小学生の頃、モテる女子、目立つグループは決まってて、私はそのグループから外れていた。

「みんなが憧れるA子ちゃんみたいになれたらいいのに」

なんの変哲もない「普通の」人生に嫌気がさしていた8歳だった私は、初詣や神棚で手を合わせる時はこう願うようになった。

「どんな困難も乗り越えるから、面白い人生をください。
どんなに辛くても乗り越えてみせるから、神様は空から見守っていてください」

そんな安直な願いが、本当に叶う人生になるとは、当時は微塵も思ってなかった。


文字通り「普通」の人生を歩んでいた8歳の私へ。

1.発達障害の娘を持つ

スイが癇癪を起こすようになった。
これまでスイは、いつもケラケラ笑う、ほぼ手のかからない子だった。そんな彼女が、ちょっと気に入らないことがあると、怒り狂って頭を打ちつけて暴れる。話に聞いていた強い拘りが症状として現れ始めてるのかもな。今はその情報があるだけ、心の準備ができて有難い。


スイが「全盲です」と診断された日。
ほとんどダメージを受けなかったのは、その直前まで「死」の可能性を示唆されて、生きてさえいれば、障害なんてどうにでもなると思ったからだ。


当時はもちろん障害のしの字も知らない私。
これから先の苦労なんて想像もできない。
でも何故か、私にはどんな困難も乗り越えられる自信があった。

2.人生で死を選ばなかった理由

皆さんは、長く付き合った男が妻子持ちだった!(時効だと思ってる)という経験をしたことはあるだろうか?
もう私の人生なんて、こんなもんなんだろうという人生の底辺をその時理解したし、
「また経験したことのない困難なステージに入ったのだろう」
何があってもそんな心持ちだ。

周りの障害のある子のママが大変そうだし(こんなこと言ったら怒られそうだけど)
私はこの困難な人生の一片くらいにしか考えてない。人生障害だけでなく、困難なことはいっぱいあるし、障害があることで得られる幸せもいっぱいあると思う。

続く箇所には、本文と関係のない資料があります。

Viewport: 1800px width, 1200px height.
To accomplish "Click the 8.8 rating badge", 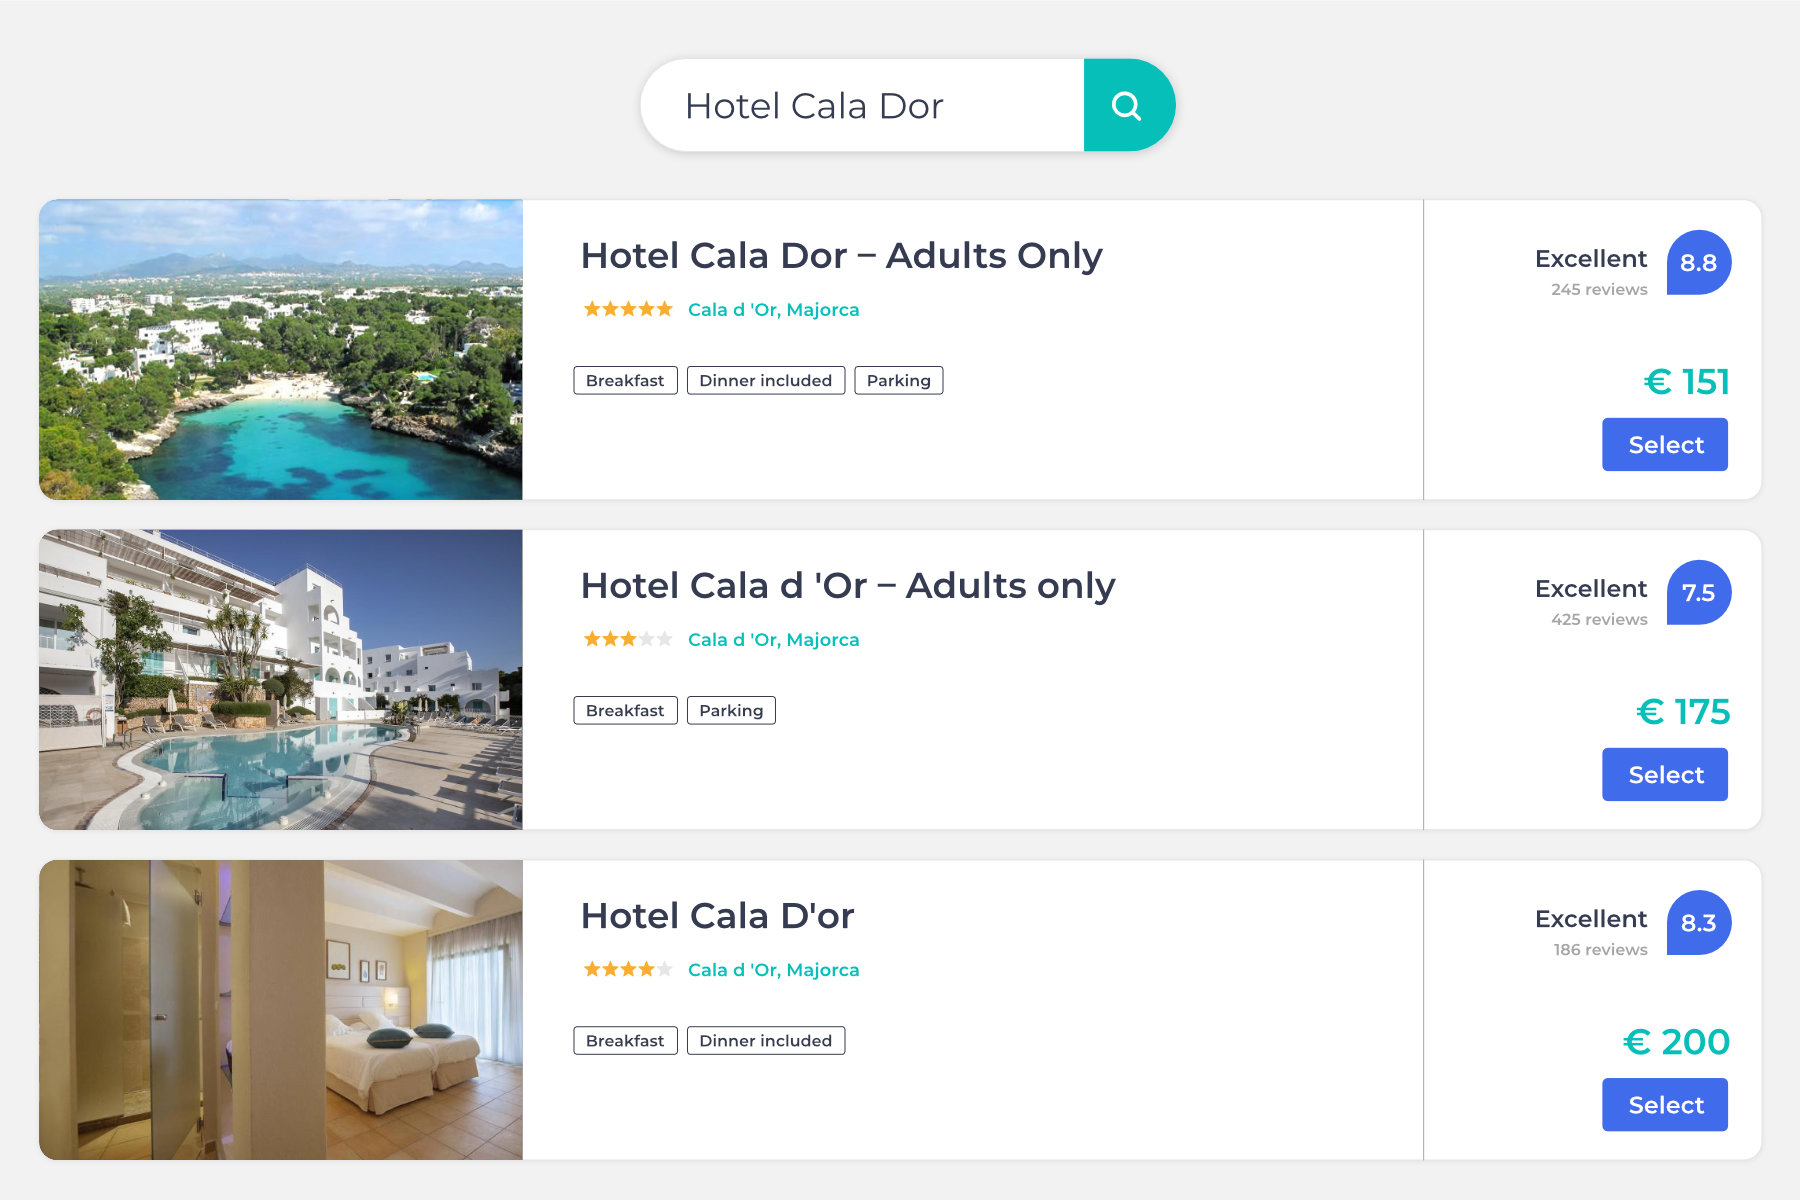I will [x=1698, y=263].

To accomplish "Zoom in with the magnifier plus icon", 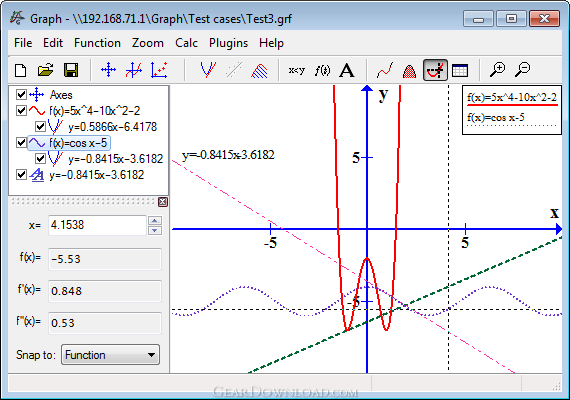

人一倍誰かの優しさに触れられ、その分自分が優しさを分けられたら、困難な人生は光を浴びることができるんじゃないかな。


これまで多くの困難な中でも、死を選ばなかったのはなんでだろうな。私は、父に、母に、両親の命以上に愛されている自信だけはあった。

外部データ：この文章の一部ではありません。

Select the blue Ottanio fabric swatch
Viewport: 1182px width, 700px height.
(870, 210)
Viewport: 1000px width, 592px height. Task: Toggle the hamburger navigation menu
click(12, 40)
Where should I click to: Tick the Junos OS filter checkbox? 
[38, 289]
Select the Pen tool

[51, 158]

誰かの「死」以上に自分が愛されていることを信じられる時、人は自ら「死」を選べないのかもしれない。
これまで死にたいと思ったのは、自分の子を失ったその一度きり。もちろん人それぞれだと思うけど。

両親を心から尊敬していたかというと、蔑んだことを伝えたこともある。両親以上に尊敬している人も沢山いる。

でも、両親以上に、私のことを愛してくれている人はいない。これだけは、間違いない。

この自信が、この想いにだけは絶対に応えなきゃいけない何かが、無意識レベルで命に宿る。
両親の存在は尊大で、掛け替えのない。自分は子供たちにそんな存在となれているだろうか。

3.障害を持つ兄妹が尊いと思える時代に

私には、3人の子供がいる。なんて幸せなんだろう、という感情に何度も遭遇する。

目の見えない、恐らく知的にも障害のある娘。
その娘が妹だと伝えた将来に、姉兄の人生において傷つくような将来が待ち受けていないだろうか。

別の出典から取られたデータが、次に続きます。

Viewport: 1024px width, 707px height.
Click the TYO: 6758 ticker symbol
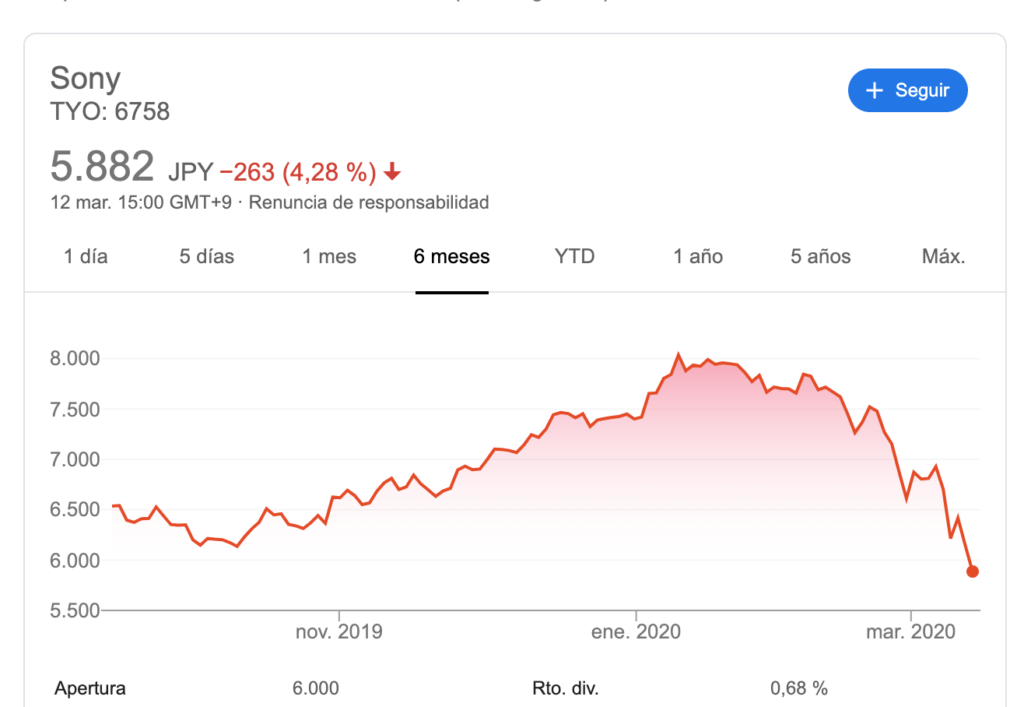(110, 112)
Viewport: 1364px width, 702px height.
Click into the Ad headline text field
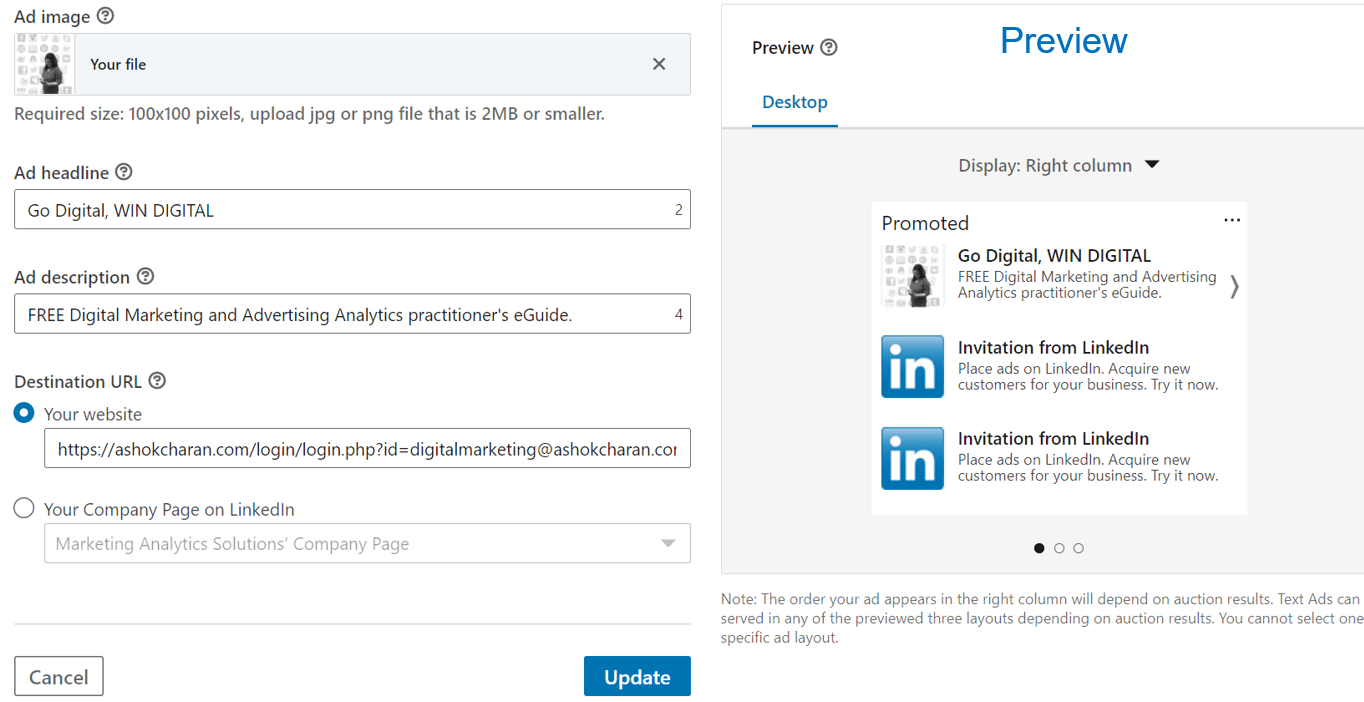click(x=340, y=210)

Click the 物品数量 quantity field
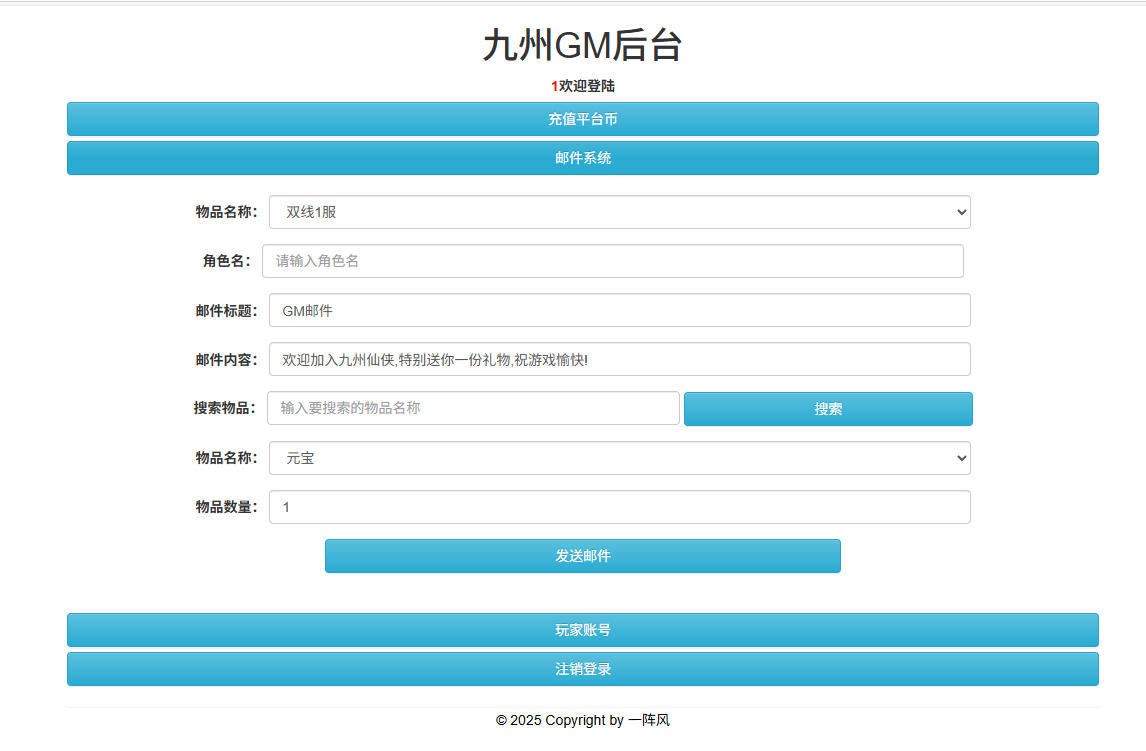click(619, 507)

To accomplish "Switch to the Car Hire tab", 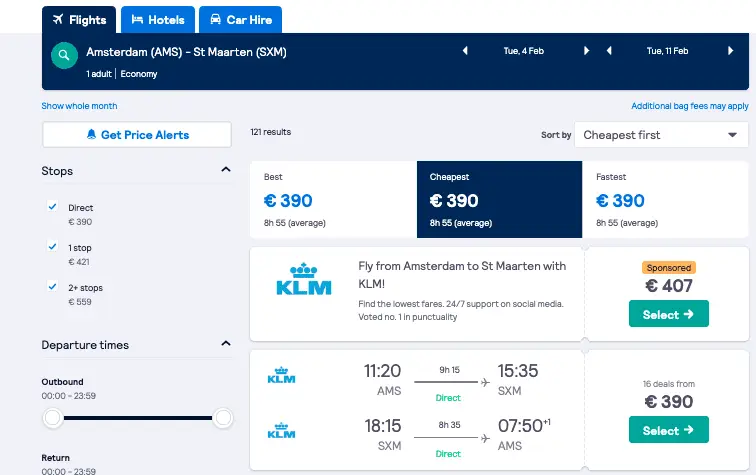I will [241, 20].
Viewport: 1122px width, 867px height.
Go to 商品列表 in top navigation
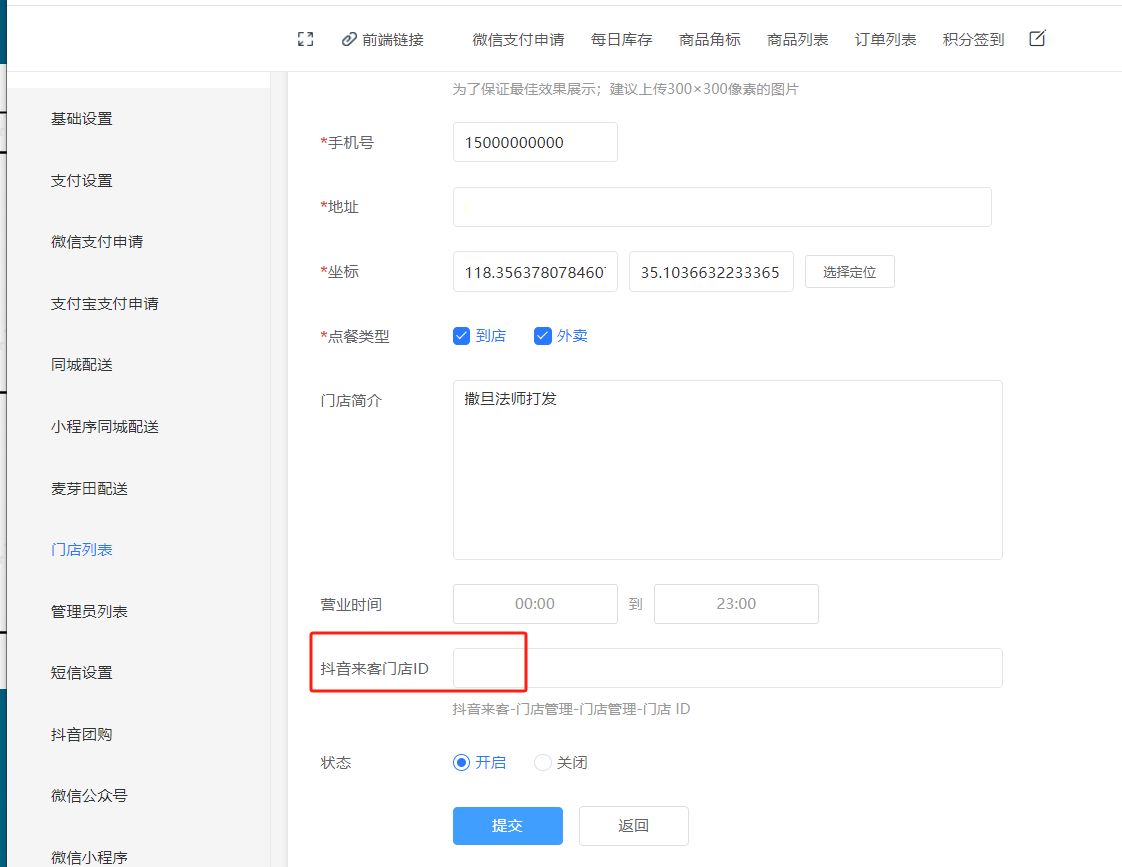click(797, 40)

周りから偏見の目を向けられ、罵られたり、結婚を破談にされたり…そんな未来が待っていないだろうか。

私みたいな傷つかない程ネジの外れた人間ではなく、純粋に傷を受け止める彼らに、そんな境遇を経験させるのは、親として不毛だ。
私はそんな未来を望んでないし、そこはせめて母として守るべきところだと思っている。

世間にいる7%の障害者とその家族が、周りの偏見を気にして、外に出ないなんて世界じゃなくて、

これだけあなたとは違う妹がいる私ってすごい経験をしてると思わない?

特別な選ばれた存在だと思わない?

人生普通以上に楽しんでると思わない?

なんて、自信を持って言えるように。
せめて私は世の中に、この態度を示し続ける。本心でそう思ってるし(笑)
そして、私の子たちが誇らしく妹の尊厳を想えるように、育てる、社会を変える。
そう誓って岩手の地に立った。


未だに、初詣ではこう願う。

「どんな困難があっても、私は私で頑張るから、天国にいる小さな我が子を守ってあげてよ。
私はこっちの自分の子たちを守るからさ。
それだけは、宜しくお願いします」

と神様と約束をしている。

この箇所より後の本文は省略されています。